>> begin Source records
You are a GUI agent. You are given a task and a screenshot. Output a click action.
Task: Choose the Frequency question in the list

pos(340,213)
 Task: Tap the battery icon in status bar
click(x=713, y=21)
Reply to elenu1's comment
>> end Source records
>> begin Source records
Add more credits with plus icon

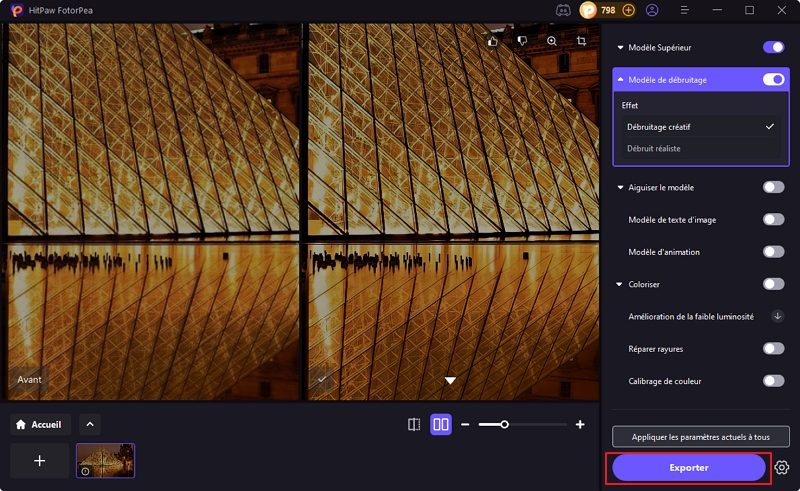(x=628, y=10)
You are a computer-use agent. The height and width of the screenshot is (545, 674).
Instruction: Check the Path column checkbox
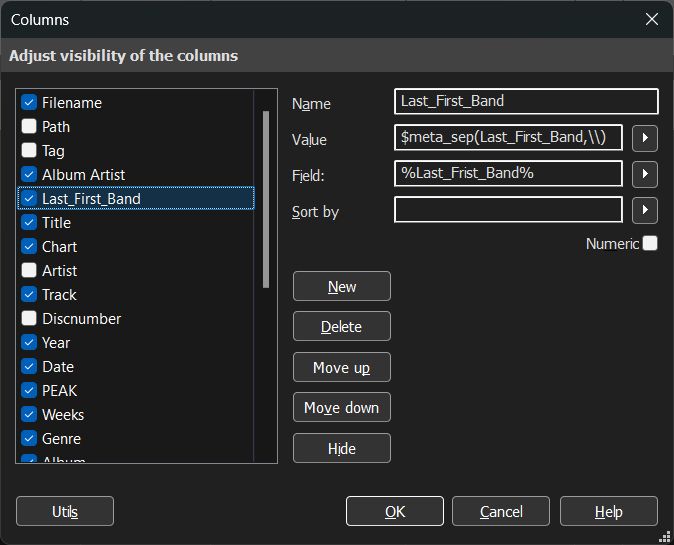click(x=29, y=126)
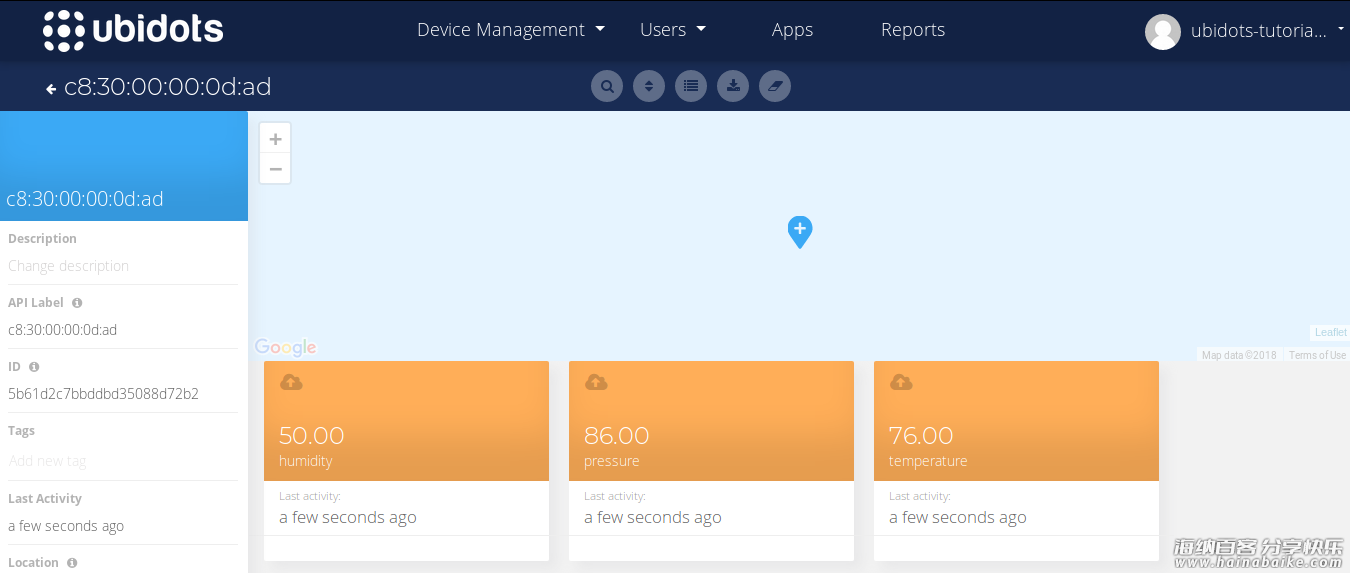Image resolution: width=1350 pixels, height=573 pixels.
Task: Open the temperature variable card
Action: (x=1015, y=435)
>> end Source records
## Your goal
Rewrite the listing from the line with "Task: Tap the battery icon in status bar" up to and including the line with "Reply to elenu1's comment", substituting "notification bar" for "status bar". Leave everything else unchanged and give only those lines.

## Answer
 Task: Tap the battery icon in notification bar
click(x=713, y=21)
Reply to elenu1's comment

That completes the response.